Their holistic approach results in improved health outcomes. Explaining her efforts to help the couple transition to a shelter, Gabriel said, “Home is good health. Housing is good education, housing is wellness.”
Community health centers save billions of dollars in health care costs each year but themselves struggle for funding and resources. This includes payment or reimbursement for in-language assistance — required of but often insufficiently met by federally funded health plans — and critical enabling services such as transportation and those addressing social determinants of health, such as housing.
Community health centers need support to sustain the progress they have achieved. Elected officials and all policymakers must continue to invest in health centers, and health plans must partner with community health centers to effectively serve the most vulnerable patients.
With the next open enrollment period underway through January, work to help more people get health coverage under the Patient Protection and Affordable Care Act continues, and community members should continue to enroll. In the AA and NHPI community, 70 members of Action for Health Justice, including KPHC, have reached nearly 1 million people in efforts to maximize enrollment.

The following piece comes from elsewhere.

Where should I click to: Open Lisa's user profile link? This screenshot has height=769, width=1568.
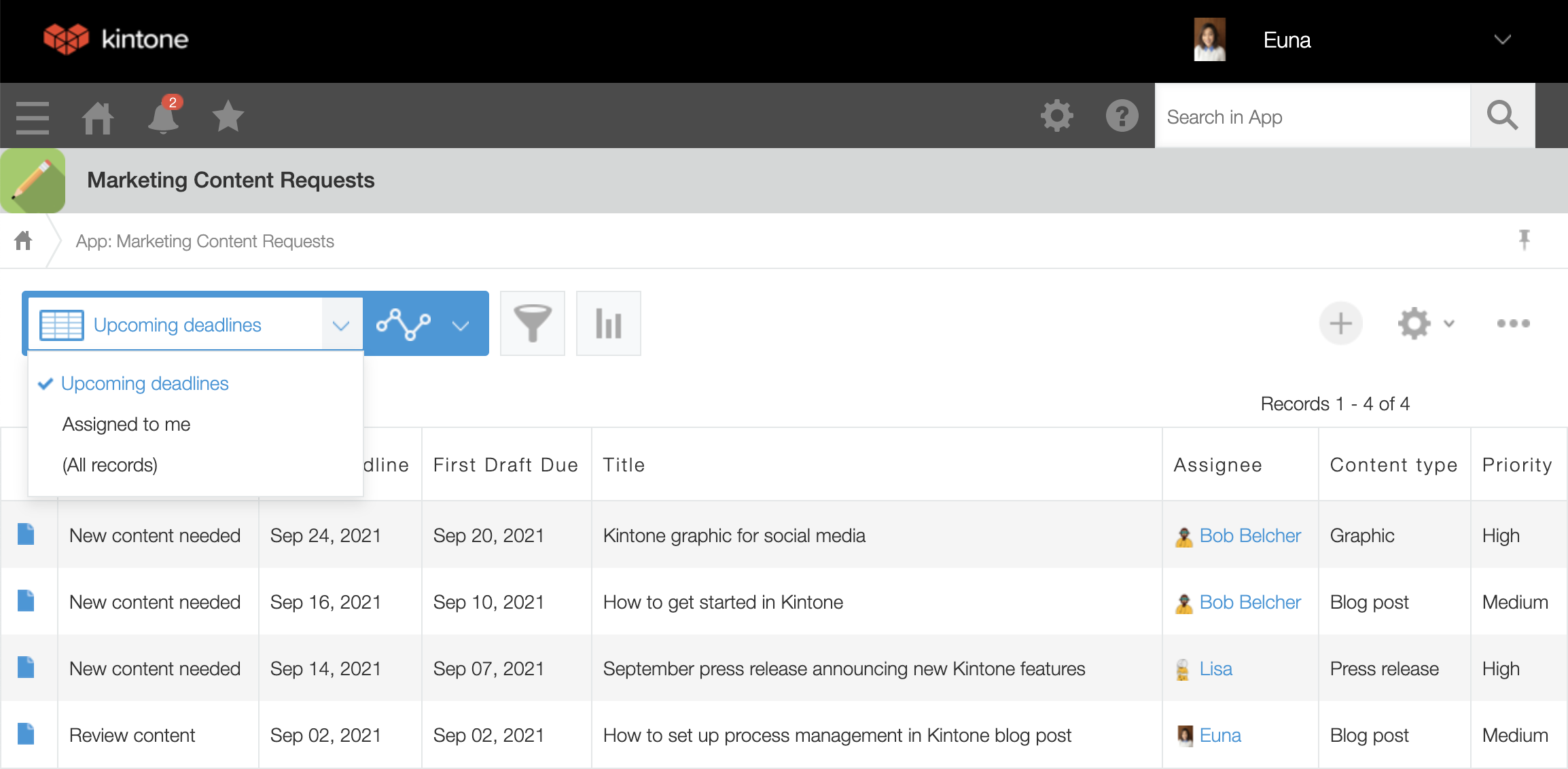tap(1215, 669)
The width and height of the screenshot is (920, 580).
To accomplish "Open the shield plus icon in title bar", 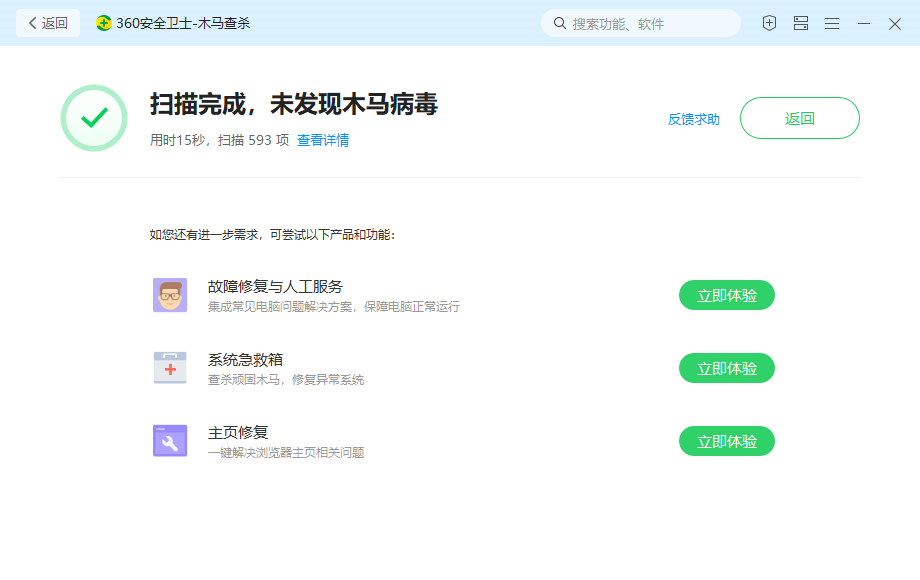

Achieving health equity means getting more people covered and ensuring access to effective care. A stronger and healthier America begins with closing the coverage to care gap, ensuring continued coverage for our society’s most vulnerable, and investing in community health providers to fulfill the promise of affordable, quality health care for all Americans.
Jeffrey Caballero is the executive director of Association of Asian Pacific Community Health Organizations, an AHJ co-founding member with Asian & Pacific Islander American Health Forum and Asian Americans Advancing Justice-Los Angeles.